Athlos Leadership Academy in Austin

Once Again, State Rejects Charter School Connected to Idaho Real Estate Group

by

Patrick Michels

 

Athlos Leadership Academy in Austin
North Austin’s Athlos Leadership Academy under construction in August 2014.  Patrick Michels

One of the strange things about public education in Texas is that while its political leaders talk a lot about expanding school choice, very few new charter schools get approved each year. Charter school advocates say there’s incredible unmet demand — their surveys show 130,000 families on waiting lists to get into a charter — but every year just a few new schools apply and only a handful are approved. Since an early period in the 1990s when the state opened the door to charter schools it probably shouldn’t have, Texas has been pretty conservative about handing out new charters.

Nobody knows the perils of this process better than the team behind Athlos Academy, who have been trying for the last five years to open schools focused on physical education and character development. The so-called “Athlos model” was developed by a group in Idaho that’s part real-estate firm and part education provider, and has made inroads with a few pre-existing charter schools in Texas (one of which became a basketball powerhouse after making the switch). But the state has repeatedly rejected applications for a new charter for Athlos. In 2015, in a third attempt, the Athlos team navigated all the way to the last step in the approval gauntlet, only to meet a swift and brutal veto by the State Board of Education (SBOE).

After yet another year-long regulatory slog, Athlos’ latest bid met the same fate at the SBOE meeting on Friday: another veto, this one by a 7-6 vote.

Though the school’s application passed a review by Texas Education Agency regulators, SBOE members sounded just as worried about Athlos on Friday as they were in 2015.

For one thing, Athlos had an aggressive growth plan, opening with 963 students its first year and growing to 3,323 four years later. (Two other schools approved today said they’d open with enrollments of 180 and 334.) But according to the Athlos application, just 15 prospective students’ families showed up to meetings they held in Denton.

Board member Erika Beltran said on Friday that she still didn’t see evidence of much Athlos enthusiasm from Denton. “It’s striking to me that the letters of support have mostly come from legislators,” Beltran said. “To think that we are willing to risk the academic lives of almost 1,000 children in North Texas is not a risk that I’m willing to take.”

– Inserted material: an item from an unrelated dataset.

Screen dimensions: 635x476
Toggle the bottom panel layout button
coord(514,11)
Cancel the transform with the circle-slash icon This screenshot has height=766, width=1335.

Tiffany O’Neill, president of the Athlos team, told SBOE members that the high enrollment was necessary to pay their lease on a big new facility that they’d need to custom-build — featuring an indoor football field and a particular arrangement of classrooms — to follow the Athlos model.

Other schools that use the model, in Texas and a few other states, rely on the same Idaho construction and lending firms — Hawkins Construction and the Charter School Fund — to get these ambitious projects off the ground. Associated companies at the same address in Boise sell school uniforms and license course materials for the schools.

Athlos board members have faced tough questions about these overlapping interests before, from regulators and SBOE members concerned that so much state funding would be sent to companies in Idaho. On Friday, SBOE member Ruben Cortez wondered whether anything was different this time around.

“I know it’s really easy to assume that everyone has this nefarious purpose, and we just want to funnel money somewhere,” O’Neill told the board on Friday. “But I think the times that you’ve met our board, and I hope the times that you’ve met me, it does come through that we are earnest people.” O’Neill likened Athlos to a Montessori model, which she said requires certain curriculum materials that come from certain vendors.

In past years, Athlos had specifically mentioned agreements with the Charter School Fund. This year, the Athlos team pledged to follow competitive bidding for construction and didn’t mention arrangements with the Idaho construction firm. But the latest application still included licensing fees and school uniform costs that would go to Athlos-associated companies outside Texas.

“I’ll take a position against any out-of-state entities wanting to come up and set up a charter in Texas,” Cortez told the Observer before the veto last year. (He did not respond to a call this week.)

While Lieutenant Governor Dan Patrick has tried to bring more out-of-state charters to Texas, it’s noteworthy that the SBOE continues to resist Athlos specifically because of its out-of-state roots. In the last few years, the only major landing point for out-of-state networks has been San Antonio, where O’Neill came as part of a team bringing the BASIS charter network from Arizona. In that case, a local network of school choice activists, parents and foundations were working to attract those schools.

Just one of those, an outpost of the Carpe Diem network from Ohio, opened in San Antonio since Patrick’s 2013 charter school reforms took effect. Whatever the law’s intent, O’Neill told the Observer on Friday that Texas’ new approval system seems broken. “As a state, and as an education community, we are really going to have to look at the process for charter approval in the state of Texas,” she said.

Still, she said, her Athlos team would have maintained far more local control than the local leaders at Carpe Diem or BASIS outposts in Texas.

After the SBOE veto in 2015, the Athlos team was quick to announce plans to reapply. On Friday, O’Neill said she couldn’t be certain yet. “To be honest, right now we’re still as a board dealing with the disappointment of the SBOE’s decision,” she said.